QUOTED PASSAGE >>
-- BEGIN --
Question

A uniform solid sphere of mass M and radius R is placed on a smooth horizontal surface. It is struck by a horizontal cue at a height h above the center. For the sphere to roll without slipping immediately after the impact, the value of h must be:

• A. R/2
• B. 2R/5
• C. 2R/3
• D. 3R/5

Hint:

Key Exam Tip:
The condition for rolling without slipping is $v = \omega R$. Use impulse-momentum theorems for both linear ($J=Mv$) and angular ($Jh=I\omega$) motion to relate the impact height to the sphere's properties.

Answer 1

The Correct Option is B

For rolling without slipping, the linear velocity ($v$) of the center of mass and the angular velocity ($\omega$) must satisfy the condition $v = \omega R$.
The impact imparts a linear impulse ($J$) and an angular impulse ($Jh$) about the center of mass.
-- END --
AIM 1 >> In the rolling-sphere problem, please rewrite the paragraph beginning "The condition for rolling without slipping" as a short bulleted list that keeps its main facts.
AIM 2 >> Which option does the rolling-sphere problem give as correct?
AIM 3 >> Pick up the rolling-sphere problem's solution after its last sentence and carry it on.

SUPPLIED MATERIAL >>
-- BEGIN --
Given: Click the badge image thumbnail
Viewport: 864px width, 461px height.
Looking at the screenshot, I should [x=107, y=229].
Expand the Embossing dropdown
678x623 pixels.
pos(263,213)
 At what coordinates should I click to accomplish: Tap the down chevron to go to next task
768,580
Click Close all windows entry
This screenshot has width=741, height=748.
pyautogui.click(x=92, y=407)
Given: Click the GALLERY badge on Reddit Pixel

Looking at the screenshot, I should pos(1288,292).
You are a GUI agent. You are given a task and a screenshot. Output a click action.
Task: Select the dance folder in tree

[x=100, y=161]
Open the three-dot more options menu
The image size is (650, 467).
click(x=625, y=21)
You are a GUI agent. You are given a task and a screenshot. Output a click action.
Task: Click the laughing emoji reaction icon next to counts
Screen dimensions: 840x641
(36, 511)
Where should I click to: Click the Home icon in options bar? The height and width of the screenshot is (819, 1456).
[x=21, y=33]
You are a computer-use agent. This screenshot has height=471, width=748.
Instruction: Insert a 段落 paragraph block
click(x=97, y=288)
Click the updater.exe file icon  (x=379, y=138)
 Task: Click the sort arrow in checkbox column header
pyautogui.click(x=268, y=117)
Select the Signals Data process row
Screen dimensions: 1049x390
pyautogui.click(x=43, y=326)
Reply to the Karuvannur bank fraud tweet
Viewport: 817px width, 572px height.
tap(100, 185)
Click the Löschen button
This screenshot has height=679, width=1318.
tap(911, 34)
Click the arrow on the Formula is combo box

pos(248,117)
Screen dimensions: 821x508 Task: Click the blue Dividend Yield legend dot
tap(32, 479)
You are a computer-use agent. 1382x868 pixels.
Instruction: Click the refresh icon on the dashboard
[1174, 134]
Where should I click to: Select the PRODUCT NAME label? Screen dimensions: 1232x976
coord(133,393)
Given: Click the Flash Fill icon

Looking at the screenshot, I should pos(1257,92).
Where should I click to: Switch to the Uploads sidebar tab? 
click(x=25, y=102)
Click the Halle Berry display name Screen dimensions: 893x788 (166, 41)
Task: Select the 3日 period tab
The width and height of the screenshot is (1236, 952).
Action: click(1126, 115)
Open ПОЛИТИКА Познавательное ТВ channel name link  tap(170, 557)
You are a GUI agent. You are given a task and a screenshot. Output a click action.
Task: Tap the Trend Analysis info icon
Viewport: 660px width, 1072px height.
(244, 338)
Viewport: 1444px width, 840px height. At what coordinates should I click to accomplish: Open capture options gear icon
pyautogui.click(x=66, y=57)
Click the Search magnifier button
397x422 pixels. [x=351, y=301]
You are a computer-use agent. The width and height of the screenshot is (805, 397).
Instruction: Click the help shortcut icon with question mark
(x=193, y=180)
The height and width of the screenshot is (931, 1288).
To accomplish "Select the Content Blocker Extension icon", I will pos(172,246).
-- END --
TASK RESPONSE 1 >>
- Rolling without slipping requires v = ωR.
- Apply the impulse-momentum theorem to linear motion: J = Mv.
- Apply it to angular motion: Jh = Iω.
- Together, these relate the impact height to the sphere's properties.

TASK RESPONSE 2 >> Option B, 2R/5.

TASK RESPONSE 3 >>
Linear impulse: $J = Mv$ (change in linear momentum).
Angular impulse: $Jh = I\omega$ (change in angular momentum).
For a uniform solid sphere, the moment of inertia about its center is $I = \frac{2}{5}MR^2$. Substitute $\omega = v/R$ into the angular impulse equation: $Jh = (\frac{2}{5}MR^2)(\frac{v}{R}) = \frac{2}{5}MRv$.
Now, substitute $J = Mv$: $(Mv)h = \frac{2}{5}MRv$.
Assuming $M \neq 0$ and $v \neq 0$, we can cancel $Mv$ from both sides:
$h = \frac{2}{5}R$.
Final Answer: \(\boxed{B}\)